Copy the following lines word for word.
_ _ _ _ _ _ _
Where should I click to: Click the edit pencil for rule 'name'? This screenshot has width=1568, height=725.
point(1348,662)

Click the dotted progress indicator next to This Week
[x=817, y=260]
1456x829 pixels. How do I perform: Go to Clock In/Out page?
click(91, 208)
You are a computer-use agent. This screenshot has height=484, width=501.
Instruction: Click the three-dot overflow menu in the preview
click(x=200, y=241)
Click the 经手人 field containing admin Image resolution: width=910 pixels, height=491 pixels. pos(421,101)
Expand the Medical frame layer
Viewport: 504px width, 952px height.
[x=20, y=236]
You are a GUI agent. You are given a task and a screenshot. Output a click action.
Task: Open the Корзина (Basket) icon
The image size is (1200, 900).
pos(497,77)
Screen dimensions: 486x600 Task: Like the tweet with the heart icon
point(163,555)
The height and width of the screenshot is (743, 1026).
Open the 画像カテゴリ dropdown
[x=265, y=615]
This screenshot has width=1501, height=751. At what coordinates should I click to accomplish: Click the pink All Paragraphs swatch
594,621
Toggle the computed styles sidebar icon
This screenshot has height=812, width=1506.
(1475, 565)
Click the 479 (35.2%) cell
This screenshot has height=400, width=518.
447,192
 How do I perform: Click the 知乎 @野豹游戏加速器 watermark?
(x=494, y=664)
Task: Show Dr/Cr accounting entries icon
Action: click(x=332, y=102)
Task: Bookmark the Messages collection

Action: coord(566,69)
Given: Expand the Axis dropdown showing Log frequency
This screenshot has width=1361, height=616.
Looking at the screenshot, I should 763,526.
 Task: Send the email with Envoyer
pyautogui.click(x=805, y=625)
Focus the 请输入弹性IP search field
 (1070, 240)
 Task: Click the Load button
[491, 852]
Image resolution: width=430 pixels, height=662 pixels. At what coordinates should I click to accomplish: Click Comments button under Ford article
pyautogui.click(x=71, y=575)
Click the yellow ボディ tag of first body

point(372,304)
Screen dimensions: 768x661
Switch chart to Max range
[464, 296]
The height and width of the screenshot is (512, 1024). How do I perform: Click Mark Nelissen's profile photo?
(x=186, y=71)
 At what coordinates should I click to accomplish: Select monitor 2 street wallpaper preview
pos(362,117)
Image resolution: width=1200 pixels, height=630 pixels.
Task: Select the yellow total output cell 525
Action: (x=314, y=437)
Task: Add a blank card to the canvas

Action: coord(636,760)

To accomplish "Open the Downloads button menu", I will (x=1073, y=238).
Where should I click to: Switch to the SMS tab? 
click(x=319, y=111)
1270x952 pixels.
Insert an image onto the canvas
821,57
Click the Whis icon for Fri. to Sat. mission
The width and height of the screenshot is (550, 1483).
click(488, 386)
_ _ _ _ _ _ _
**RIGHT ANSWER**
Where should I click to: Click the edit pencil for rule 'name'? This screenshot has width=1568, height=725.
point(1348,662)

Click the dotted progress indicator next to This Week
[x=817, y=260]
1456x829 pixels. How do I perform: Go to Clock In/Out page?
click(91, 208)
You are a computer-use agent. This screenshot has height=484, width=501.
Instruction: Click the three-dot overflow menu in the preview
click(x=200, y=241)
Click the 经手人 field containing admin Image resolution: width=910 pixels, height=491 pixels. pos(421,101)
Expand the Medical frame layer
Viewport: 504px width, 952px height.
[x=20, y=236]
You are a GUI agent. You are given a task and a screenshot. Output a click action.
Task: Open the Корзина (Basket) icon
The image size is (1200, 900).
pos(497,77)
Screen dimensions: 486x600 Task: Like the tweet with the heart icon
point(163,555)
The height and width of the screenshot is (743, 1026).
Open the 画像カテゴリ dropdown
[x=265, y=615]
This screenshot has width=1501, height=751. At what coordinates should I click to accomplish: Click the pink All Paragraphs swatch
594,621
Toggle the computed styles sidebar icon
This screenshot has height=812, width=1506.
(1475, 565)
Click the 479 (35.2%) cell
This screenshot has height=400, width=518.
447,192
 How do I perform: Click the 知乎 @野豹游戏加速器 watermark?
(x=494, y=664)
Task: Show Dr/Cr accounting entries icon
Action: click(x=332, y=102)
Task: Bookmark the Messages collection

Action: coord(566,69)
Given: Expand the Axis dropdown showing Log frequency
This screenshot has width=1361, height=616.
Looking at the screenshot, I should 763,526.
 Task: Send the email with Envoyer
pyautogui.click(x=805, y=625)
Focus the 请输入弹性IP search field
 (1070, 240)
 Task: Click the Load button
[491, 852]
Image resolution: width=430 pixels, height=662 pixels. At what coordinates should I click to accomplish: Click Comments button under Ford article
pyautogui.click(x=71, y=575)
Click the yellow ボディ tag of first body

point(372,304)
Screen dimensions: 768x661
Switch chart to Max range
[464, 296]
The height and width of the screenshot is (512, 1024). How do I perform: Click Mark Nelissen's profile photo?
(x=186, y=71)
 At what coordinates should I click to accomplish: Select monitor 2 street wallpaper preview
pos(362,117)
Image resolution: width=1200 pixels, height=630 pixels.
Task: Select the yellow total output cell 525
Action: (x=314, y=437)
Task: Add a blank card to the canvas

Action: coord(636,760)

To accomplish "Open the Downloads button menu", I will (x=1073, y=238).
Where should I click to: Switch to the SMS tab? 
click(x=319, y=111)
1270x952 pixels.
Insert an image onto the canvas
821,57
Click the Whis icon for Fri. to Sat. mission
The width and height of the screenshot is (550, 1483).
click(488, 386)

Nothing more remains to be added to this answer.